High Heel Shoes: Styling a Still Life Image
It's all in the styling

It's all in the styling

One of the most difficult things that I find when thinking about shooting a Still Life photograph, is what props to use.

Finding materials, textiles and objects that help to layer a Product and Still Life shot is a task that requires a lot of creative thinking and testing.

It's about what colours match. Is the textile too elegant or raggedy for the particular product I am shooting? What else do I need? Shall I go out shopping for materials? Do I need to order the props online and wait a few days before taking the shot?  These are all questions that I face when I create a Still Life image.

Take these 'Spoilt' High Heel Shoes; I started out with these shoes placed simply on colour matching card, and I was quite happy with the lighting but after a short period of post production, I realised that there was nothing pulling me in any emotional direction. Even after adding texture to the background, the composition was basic and boring.

For me, just having jazzy colours in the background, 99% of the time, simply won't do.

These shoes are elegant so they needed some elegant layering.

So I go out shopping in search of inspiration and I find a silky looking red cushion. A few pink flowers later and I have a composition that is pleasing to me. I use a paper background that has indented texture and I work on an approximately 40 degree angled overhead shot that looks down on the shoes and flowers.

The placement has to be perfect. If the flowers are not in position correctly, if they are two far apart, or not centred, or too centred, they will not flow with the rest of the image and they will be noticeable as separate to the composition. They will stand out.
So I take the time to get them just right. I adjust them to fit into the background.

The same goes for the positioning of the shoes on the cushion. How far forward do they need to be? Am I aligning the shoes in accordance with the Rule of Thirds? are they too near each other, or too far apart? Do my eyes connect with the tips of the shoes? I work on the exact positioning to get a flowing composition.

Then the background.  How much blur do I want? Do I want some texture or just very slight? I want the shoes to be tack sharp, but how much focus do I want on the flowers? Selective focus can be a very interesting and creative tool. This can help me enhance the image.

By tethering my camera to my computer and watching the whole process on Live View I am able to slowly adjust my composition, styling and lighting in a challenging and deliberate process (whilst listening to Country music :)).

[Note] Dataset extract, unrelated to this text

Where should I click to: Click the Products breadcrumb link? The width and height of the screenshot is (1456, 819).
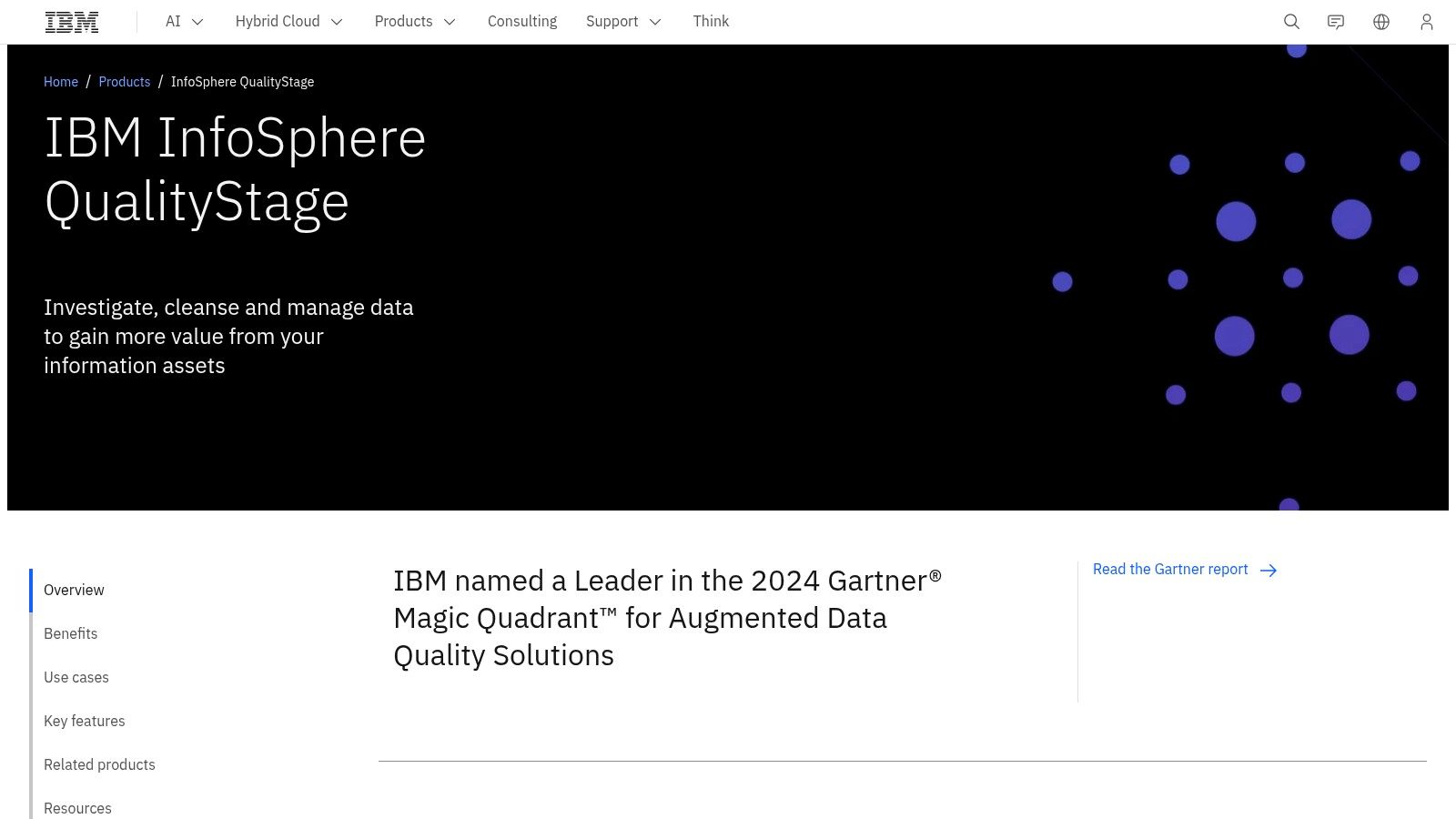pos(125,82)
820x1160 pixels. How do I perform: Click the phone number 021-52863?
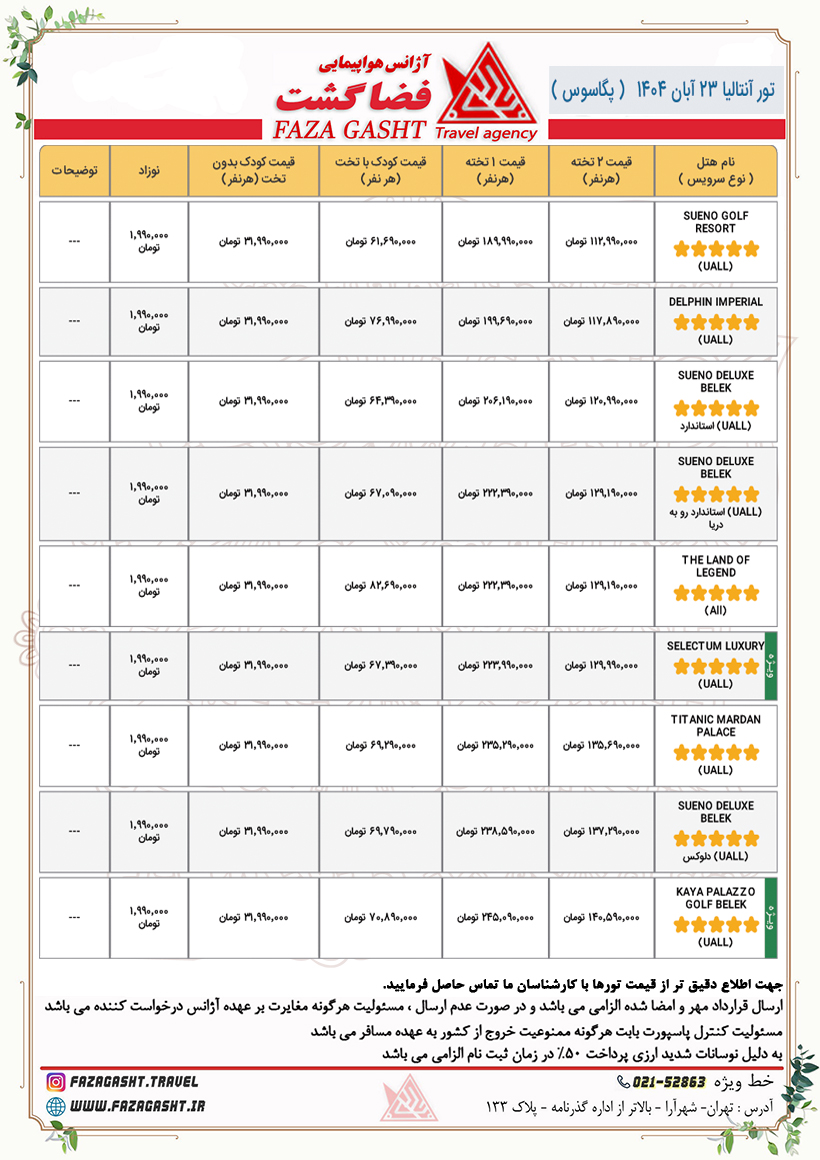pyautogui.click(x=669, y=1082)
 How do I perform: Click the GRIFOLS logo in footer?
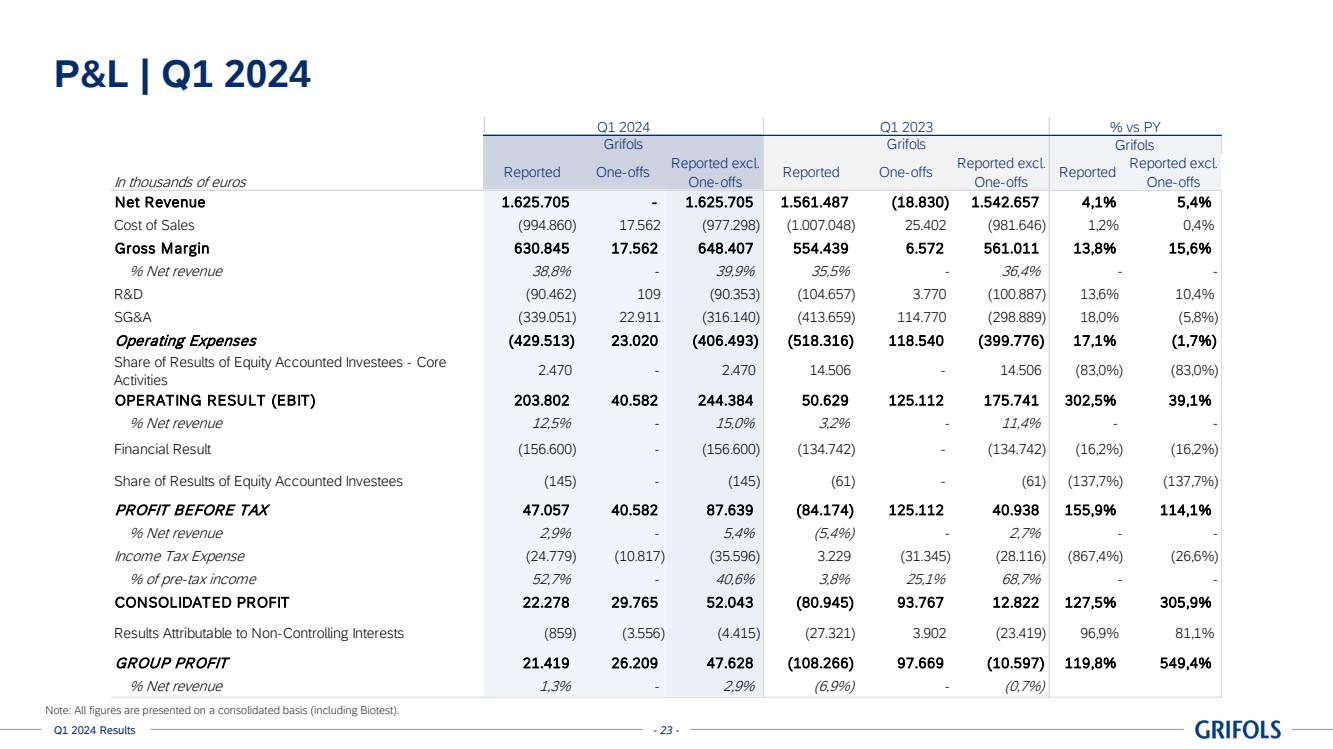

These are all considerations that need to be made when working on a composition. It is okay to make changes, experiment and try different techniques to get the image that you want. But you have to find the right props for the job and make them blend into the image seamlessly. This requires patience and it can be as challenging as any other part of the shooting process. Where Still Life Photography is concerned, at times it can be even more so.